The Print Room at The Coronet
21st March 2019
Saburo Teshigawara’s distinctive work has garnered for him a worldwide reputation as a dancer, choreographer and teacher. It was noteworthy at the opening night of The Idiot that so many of the celebrated names of the London dance world were in attendance. In 2013, Teshigawara founded Karas Apparatus a combined studio, gallery and performance space for up to 60 attendees with post performance discussions part of the routine. It was there that The Idiot was first performed in 2016 and it is fitting that his first visit to England with this production should be in the intimate setting of the Print Room.
It’s confession time: I haven’t read Dosteovsky’s The Idiot, but a quick look at a plot summary was helpful before the performance. The novel, considered one of the author’s finest, charts the life of Prince Myshkin, a young man who has spent several years in a sanatorium and as a result is awkward and inexperienced in dealing with his peer group. Although possessing intelligence and high moral principles, he is sometimes called an idiot by those who do not see below his surface.

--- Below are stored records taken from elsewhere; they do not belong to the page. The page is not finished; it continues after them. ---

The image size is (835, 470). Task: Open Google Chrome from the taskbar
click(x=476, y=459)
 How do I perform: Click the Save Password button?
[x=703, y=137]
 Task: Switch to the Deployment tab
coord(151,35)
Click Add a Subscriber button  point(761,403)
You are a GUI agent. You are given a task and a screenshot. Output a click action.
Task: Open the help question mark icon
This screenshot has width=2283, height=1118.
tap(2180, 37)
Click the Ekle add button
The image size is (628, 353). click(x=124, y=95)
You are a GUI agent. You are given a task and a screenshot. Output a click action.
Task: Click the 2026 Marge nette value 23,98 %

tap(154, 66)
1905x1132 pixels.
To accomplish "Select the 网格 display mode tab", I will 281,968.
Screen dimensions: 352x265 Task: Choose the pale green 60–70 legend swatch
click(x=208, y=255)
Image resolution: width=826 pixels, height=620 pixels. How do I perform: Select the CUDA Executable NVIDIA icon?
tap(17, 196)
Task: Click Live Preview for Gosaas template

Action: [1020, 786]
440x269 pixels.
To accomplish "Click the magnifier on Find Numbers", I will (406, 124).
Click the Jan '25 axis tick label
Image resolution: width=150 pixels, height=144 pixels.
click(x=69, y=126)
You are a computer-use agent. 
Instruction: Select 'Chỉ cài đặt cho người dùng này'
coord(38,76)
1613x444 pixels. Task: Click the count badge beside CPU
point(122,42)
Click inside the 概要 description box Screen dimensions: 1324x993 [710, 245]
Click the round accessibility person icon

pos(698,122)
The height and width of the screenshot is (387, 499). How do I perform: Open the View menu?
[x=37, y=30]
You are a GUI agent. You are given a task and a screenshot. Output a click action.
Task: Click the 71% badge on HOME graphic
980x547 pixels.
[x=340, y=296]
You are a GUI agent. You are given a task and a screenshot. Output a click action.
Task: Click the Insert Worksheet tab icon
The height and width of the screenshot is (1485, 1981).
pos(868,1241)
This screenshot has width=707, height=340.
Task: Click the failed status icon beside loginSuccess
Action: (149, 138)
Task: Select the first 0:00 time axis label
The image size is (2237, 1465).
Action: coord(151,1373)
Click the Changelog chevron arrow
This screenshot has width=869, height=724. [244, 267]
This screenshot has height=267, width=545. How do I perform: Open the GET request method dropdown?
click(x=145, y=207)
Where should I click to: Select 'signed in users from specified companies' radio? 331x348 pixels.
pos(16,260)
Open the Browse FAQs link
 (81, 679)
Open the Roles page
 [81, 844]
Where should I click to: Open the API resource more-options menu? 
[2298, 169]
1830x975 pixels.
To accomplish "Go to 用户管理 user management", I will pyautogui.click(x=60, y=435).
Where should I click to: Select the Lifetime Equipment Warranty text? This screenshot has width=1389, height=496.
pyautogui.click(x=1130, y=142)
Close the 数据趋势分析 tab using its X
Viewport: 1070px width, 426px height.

We first see Teshigawara framed in a pool of flickering light, standing with knees slightly bent, expressing his vulnerability. As he depicts Myshkin’s physical disability, his movement quality is arresting – a whole body experience with hands, arms and legs apparently with a life of their own as he move with staccato rhythms. In another section, Myshkin’s illness is portrayed with Teshigawara’s hands fluttering like frantic butterflies.
Teshigawara is partnered by Rihoko Sato, playing the role of Nastasya. She is an elegant and precise dancer and we see Myshkin immediately enthralled by this vision. Their duets see Myshkin dancing in his most integrated style, but in her absence he reverts to the earlier, awkward, hectic style.
In the novel, Myshkin is betrothed to Nastasya and on their wedding day, his best friend runs off with bride to be and then kills her. The murderer invites Myshkin to visit and after seeing the body, the Prince descends into madness. On stage, we merely see Nastasya’s body stretched out, which would have lacked resonance for anyone without a knowledge of the tragic circumstances of the original plot. However, Myshkin’s anguish is movingly portrayed by Teshigawara, collapsing onto the his knees with his legs splayed out in hopeless despair.
Overall, Teshigawara and Sato present snapshots of the huge novel with imaginative choreography. I have one caveat: Teshigawara’s disturbed dancing does becomes repetitive and even at only one hour, the performance would be stronger with a 10 minute edit.